Stephen PuryearJanuary 5, 2015Thanks to all of you who are responsible for creating this particular outlook on this area. Initially, I thought that using control charts would help me apply a solid and different perspective to the challenge of educating myself and others about estimating measurement uncertainty. As I dove into the resources you have provided I have been suprised to find as much controversy as any other topic in applied statistics. I guess that I assumed that this area was all well settled because it was a topic on the ASQ Quality Engineer exam and because it has been discussed for such a long period! I appreciate your non-confrontational, non-troll approach to educating others about the topics here. Please keep it up!

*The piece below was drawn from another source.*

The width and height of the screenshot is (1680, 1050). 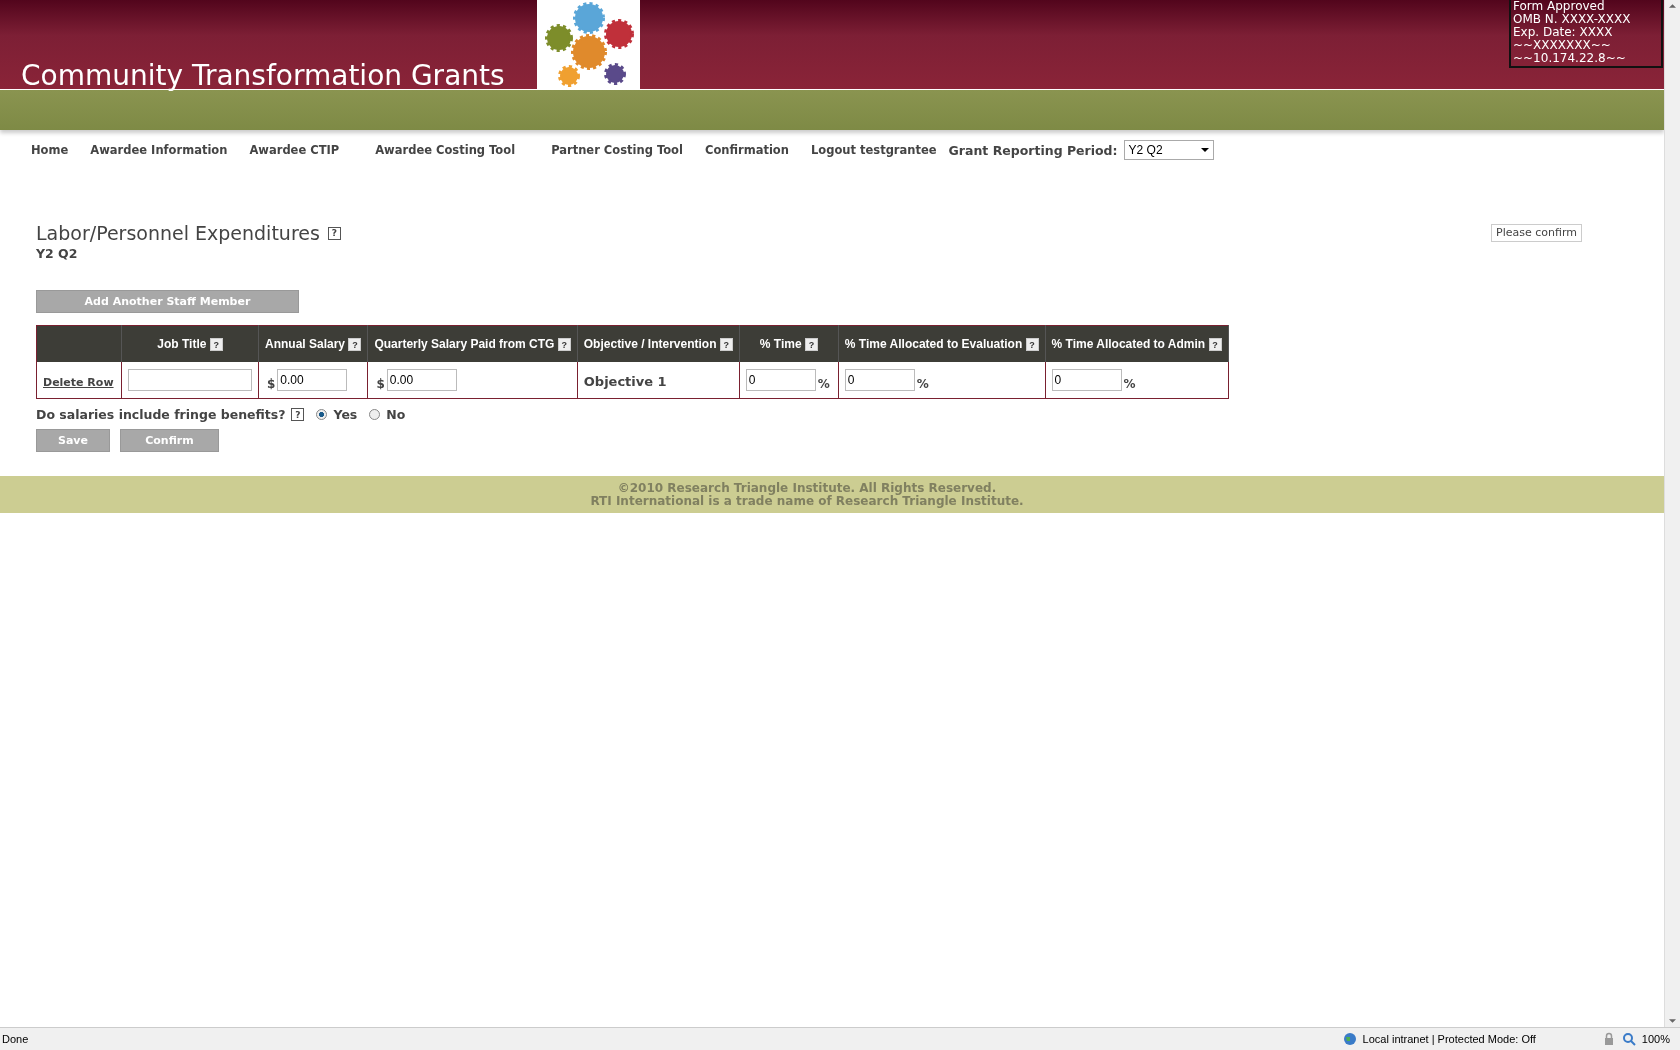 What do you see at coordinates (178, 233) in the screenshot?
I see `page-heading: Labor/Personnel Expenditures` at bounding box center [178, 233].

Jeff ParkerFebruary 4, 2015Both Parts 1 and 2 were outstanding. You make a tremedously difficult topic very, very understandable and useful!Jeff

Daniel AltenlohOctober 31, 2018Howdy, You echo Wheeler's concern about overspecifying the gage requirements using the standard AIAG manual. Also, I noticed that you take a similar stance about a gage with "32%" may be just fine for a test step. The Intraclass Correlation is a truly classical metric and I think it offers a better first appproach to simply answer if the gage is ok or not — then ANOVA or something else can be used for iddentification of the issues. Wheeler posed his 4 classes, and he's also done a lot of work on this. I also had basically dropped the AIAG except when the test spec required the high precision. And I have revamped GRR completely for internal purposes. Now, for the question: It has been several years since all this came out. MSA 4th Ed did not adopt any changes. Is AIAG looking at a new edition of the MSA which will include a robust treatment of the ICC, as well as numerous other changes that I (and I think you, others and Wheeler) think should be done?Thanks

billOctober 31, 2018Hello. Thanks for the comment. I am not aware that AIAG is doing anything to update their information. I believe they need to.